HAMISH BIDWELL Nick Hansen has been climbing the walls.
A runner turned bodybuilder and now powerlifter, the Hastings accountant's body is used to the feel of hard physical work. Except for the last week, when Hansen had to let the dumbells gather dust as he tapered for the Central Districts Powerlifting Championships in Waipukurau today.
"I'm foaming at the mouth," Hansen said yesterday afternoon.
"I've just had to have a week off to let everything recover and it's been bloody difficult. No exercise makes it hard to sleep when you're used to going hard at it."
Unlike a boxer, who can tuck into a few pies and burgers once he's made his pre-arranged fight weight, not training hasn't allowed Hansen to let things go entirely. Desperate to make his favoured under-100kg weight division, he says it's been a challenge trying to stay lean while not training.
"Every day at work it's a can of baked beans and a can of sardines here and another can of tuna there. I get a huge amount of stick from people at work about the diet, but I have to do it.

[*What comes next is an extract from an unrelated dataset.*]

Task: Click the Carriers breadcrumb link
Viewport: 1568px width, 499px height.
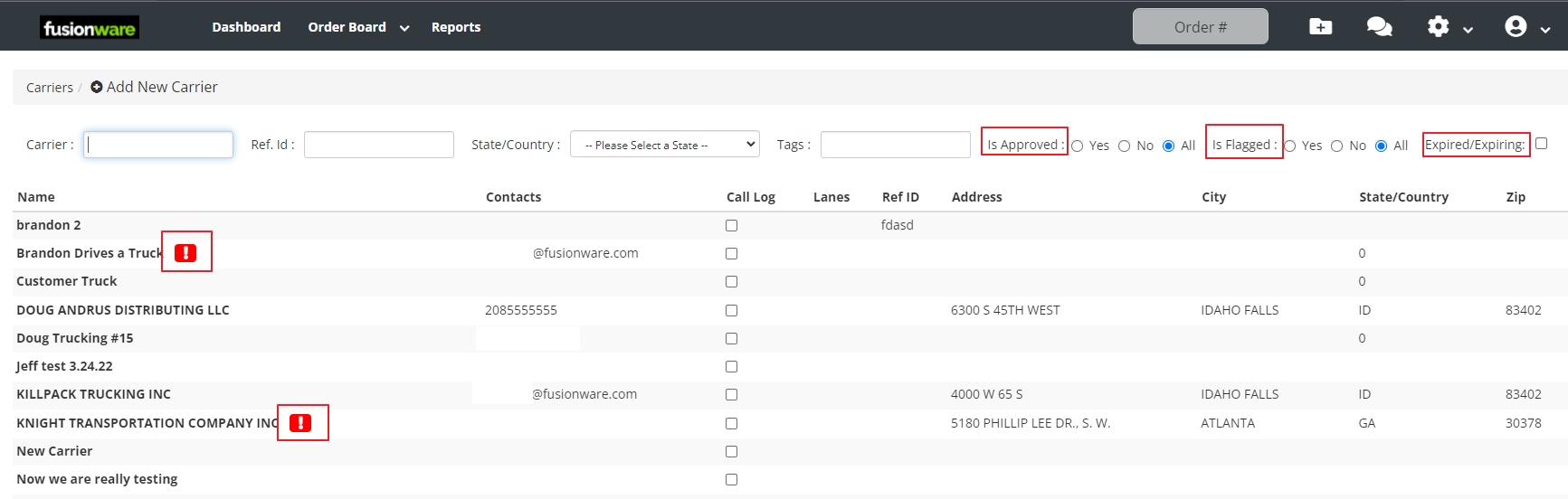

"I'm going to have a go at the New Zealand deadlift record of 314 kilos and that means keeping my weight down to staying in the under-100s. If I can't get it this year then, because of all the training, I'll probably blow out into the 110s next year."
With food second only to training in the list of things powerlifters obsess about, he and training partner Nathan Williams have bantered about sabotaging each other's hopes today.
"We're in the same 100-kilo division, so it's pretty competitive between us. It'll be pretty close tomorrow, or at least I hope it will, and there's certainly a bit of friendly banter there," said Hansen.
"He's threatened to poison me and things like that and I've been threatening to feed him up and make him fat, so that he goes up to the 110s. But it's been good and he's really pushed me.
"In my first competition I only got a 530kg total, which wasn't anything spectacular, but in my last comp I got 672.5 and beat Nathan by two-and-a-half kilos. That's a 140kg gain in a year, which I was pretty pleased with."
But training is not all they get up to. With a few others, they've been successful in securing Hastings the 2006 nationals.
"It'll be in August at the Hastings Indoor Sports Centre, so we're full-steam ahead organising that.
"The Central Districts comp is a qualifier for that, so we have to make sure we put up a respectable total and move on to the nationals from there."